Мое личное знакомство с ним началось еще в прошедшее царствование когда и он и я были политически совершенными ничтожностями: но особенно скрепилось оно и даже превратилось в близкую связь, когда я в 1831 году был назначен управляющим делами комитета министров и таким образом был поставлен в ежедневные с ним служебные сношения. Его дверь, почти для всех герметически закрытая, мне всегда была отворена; он не отказывал мне никогда в совете и помощи, и, проводив у него нередко часы в непрерывном разговоре, я всегда восхищался его умною, живою, часто глубокомысленною беседою. Не менее очаровательны были и частные его записочки, которых сохранилось у меня несколько сот: почти каждая содержала в себе какую-нибудь оконченную мысль, и все были образцом слога и даже почерка.

В конце 1839 года Великая княжна Ольга Николаевна, не бывшая еще тогда в супружестве, впала в болезнь, принявшую самый опасный характер. Врачи не раз отчаивались в ее жизни, и только на 28-й день последовал решительный кризис, с которого началось и постепенное, хотя очень медленное, выздоровление. Стоявший во главе многих врачей при ее лечении лейб-медик Маркус с благоговением рассказывал мне о попечениях и заботливости Императора Николая Павловича во время этой болезни. Не довольствуясь семью или восемью посещениями в течение дня, он часто и по ночам подходил к дверям больной и со слезами прислушивался к болезненным ее стенаниям.

— Когда, — продолжал Маркус, — при наступлении 28-го дня я объявил, что ожидаю в продолжение его благотворного кризиса, он почти целые сутки не отходил от постели и после моих слов, что благодаря Всевышнему опасность миновала, тотчас хотел поднести Великой княжне давно приготовленный им тайно от нее подарок — две драгоценные жемчужины Sevigne. Опасаясь, однако же, для едва спасенной от смерти всякого волнения, я не позволил этого сделать, и тогда он целую неделю носил свой подарок при себе в кармане, выжидая минуты, когда я сниму мое запрещение. Впоследствии, когда больная уже стала оправляться, я неоднократно был свидетелем, как Государь стоял у ее кровати на коленях и кормил ее из своих рук, строго наблюдая, чтобы не перейти за предписанную мною меру в пище.
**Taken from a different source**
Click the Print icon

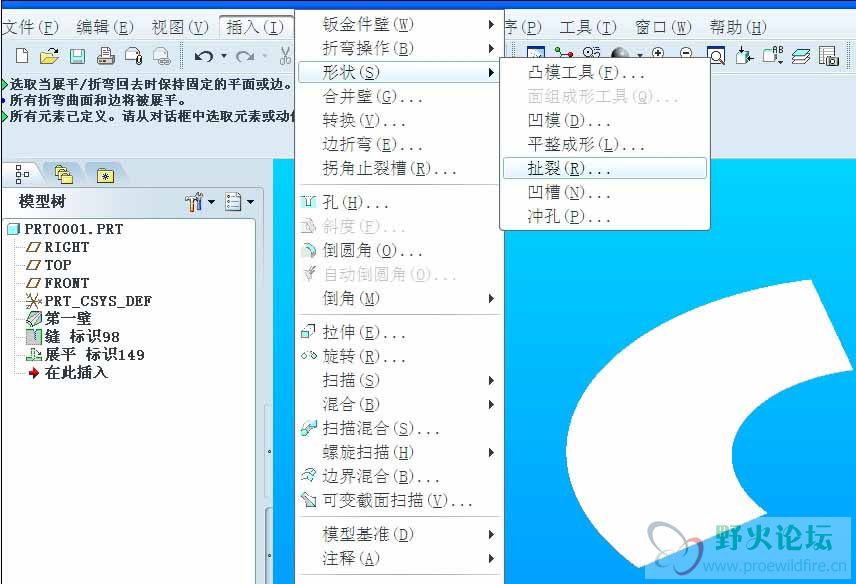[x=105, y=57]
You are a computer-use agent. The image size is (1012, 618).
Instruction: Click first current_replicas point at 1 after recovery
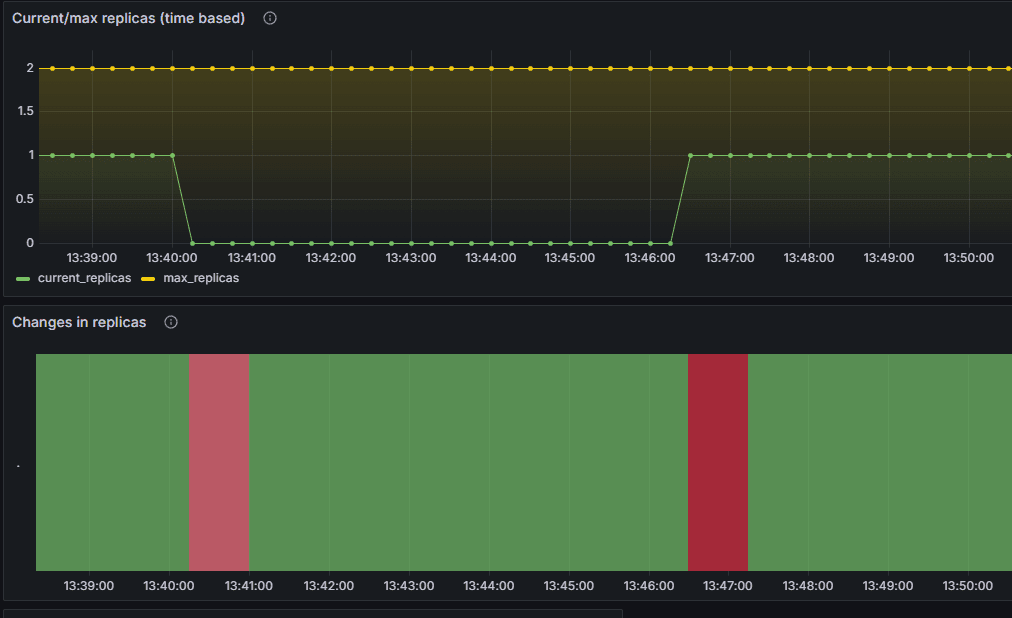(x=690, y=155)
Со времени происшествий 14 декабря 1825 года Император Николай неизменно праздновал их годовщину, считая всегда это число днем истинного своего восшествия на престол. Все лица, принимавшие прямое или косвенное участие в подвигах достопамятного дня, были собираемы ко Двору, где, или в малой церкви Зимнего дворца, или в церкви Аничкина, совершалось благодарственное молебствие, при котором после обыкновенного многолетня были возглашаемы сперва вечная память "рабу Божию графу Михаилу (Милорадовичу) и всем, в день сей за веру, царя и отечество убиенным", а в заключение многолетие "храброму всероссийскому воинству". Затем все присутствовавшие допускались к руке Императрицы и целовались с Государем, как в Светлый праздник. Много лет сряду Государь приезжал еще в этот день в Конногвардейский и в Преображенский полки, которые, как известно, прибыли первыми на площадь к охранению правого дела, и эти царственные посещения он прекратил тогда лишь, когда в составе упомянутых полков не осталось уже никого из ветеранов 14 декабря*. В прежнее время в это число бывал всегда и маленький бал в Аничкинском дворце.
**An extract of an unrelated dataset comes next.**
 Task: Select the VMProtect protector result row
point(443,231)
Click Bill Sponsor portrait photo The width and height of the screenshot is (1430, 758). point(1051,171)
Перед праздником Рождества Христова в 1839 году Государь неожиданно зашел в английский магазин и в известную тогда кондитерскую a la Renommee — "pour acheter des etrennes pour les siens" [чтобы купить новогодние подарки для своих (фр.)]. В английском магазине, хотя он и накупил там немало, ничто особенно его не соблазняло. Он находил, что все ему показываемое есть уже у Императрицы, и, уходя, поручил хозяину (Плинке) передать Великой княгине Елене Павловне, когда она приедет, его упрек в неаккуратности, потому что она опоздала к условленному между ними часу rendez-vous. Кондитерская a la Renommee более его удовлетворила, и он купил в ней множество вещиц, в том числе статуйку славившейся у нас в то время французской актрисы Бурбье.
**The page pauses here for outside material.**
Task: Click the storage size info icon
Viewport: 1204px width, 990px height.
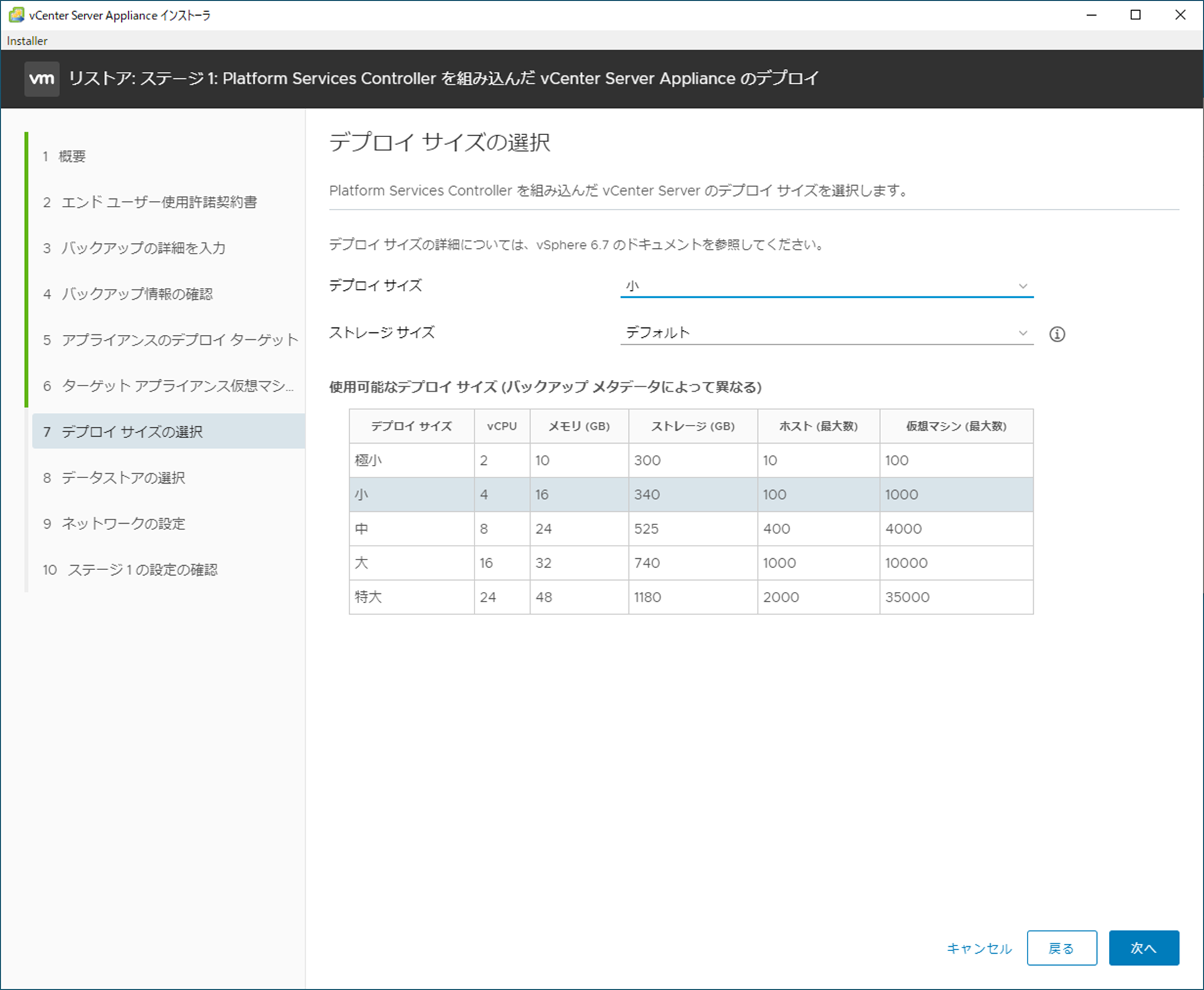Action: coord(1057,334)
___________________________

* При этих посещениях Государь обыкновенно спрашивал, сколько остается еще в полку из людей, бывших в его рядах 14 декабря 1825 г. В 1839 г в Конной гвардии, как рассказывал мне полковой командир Эссен, считалось их всего уже только 11 унтер-офицеров и 8 рядовых.


Опубликовано: Русская старина. 1899. № 7. С. 3-30.

Корф Модест Андреевич, барон (1800-1876) — русский историк, государственный деятель.